Hi everyone. It's been quite some time since my last post, as my anxiety seemed to subside, not comepletely, but it was bareable for a while. The past two weeks have been hell, for the lack of a better word. I've had three panic attacks in which I didn't have the typical pounding heart and shortness of breath. It was like I went numb all over. My head ached, my legs felt like jello, I had brain fog, and I felt like I was going to vomit. My first question is, have any of you had an attack like this one?
During these past two weeks, I've had a constant headache. Some of the aches were sharp, and my scalp felt tender, and some of them were also tension headaches (those I know all too well). I've also felt dizzy, like I could pass out at any second. I didn't, of course. I then googled my symptoms, which I know is a big "no no," but I did it. I convinced myself I either had a brain aneurysm, MS, or a brain tumor.
A little back story on me is that I've had countless ECGs, an echocardiogram, a stress test, blood work, and a 24 hour holter monitor text.
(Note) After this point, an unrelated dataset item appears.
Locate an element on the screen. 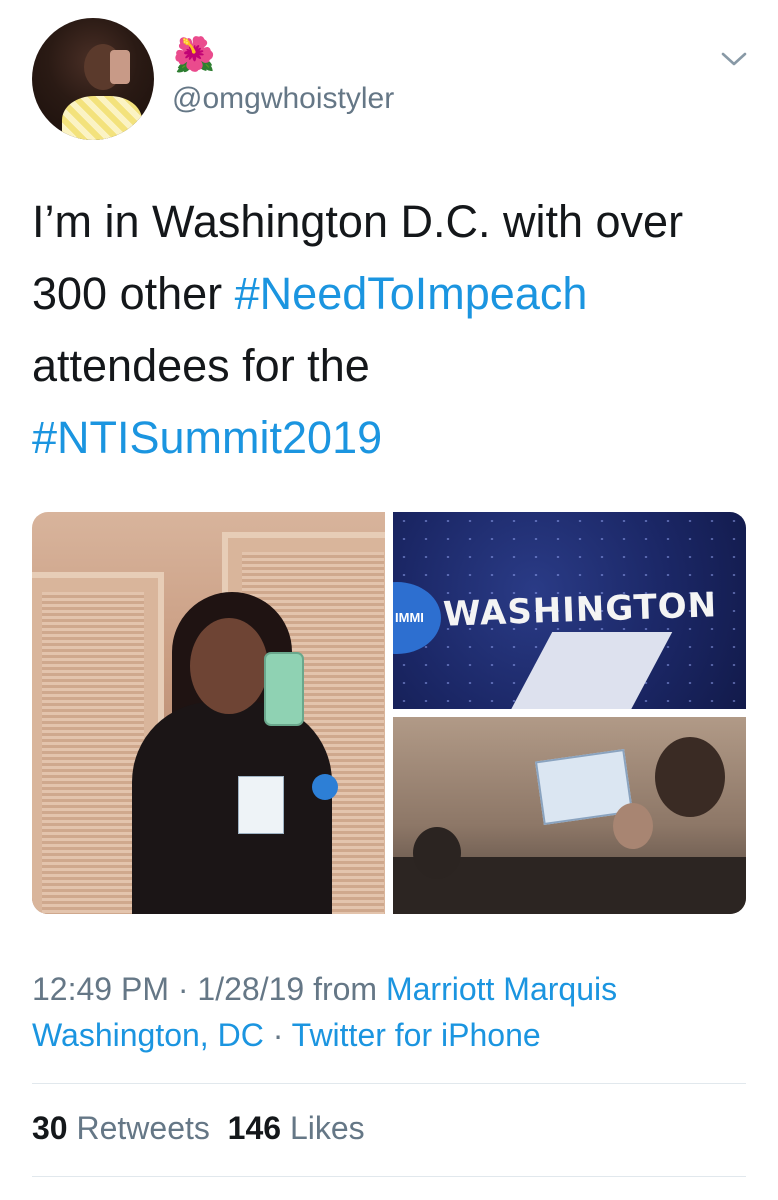 Image resolution: width=778 pixels, height=1200 pixels. retweets-count: 30 is located at coordinates (50, 1128).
I used to think I had heart issues, but all of that came back normal. I also had an extensive eye exam with a field test because of my headaches and the result was "no sign of neurological defect." So, thank God, everything was normal. Still, I find myself obsessing over my health, and convincing myself that something is seriously wrong with my brain. I have muscle spasms and twitching, and almost constant brain fog.
Three years ago, my husband passed away. I had to give him CPR and all of that until the ambulance arrived. My symptoms started out of no where right at a year after that happened, and I can't seem to shake them. I find myself thinking constantly, about everything, and I'm so fearful that if something is wrong, I won't get to watch our son grow up. Does anyone else feel this way? Is this anxiety? Or is it something more?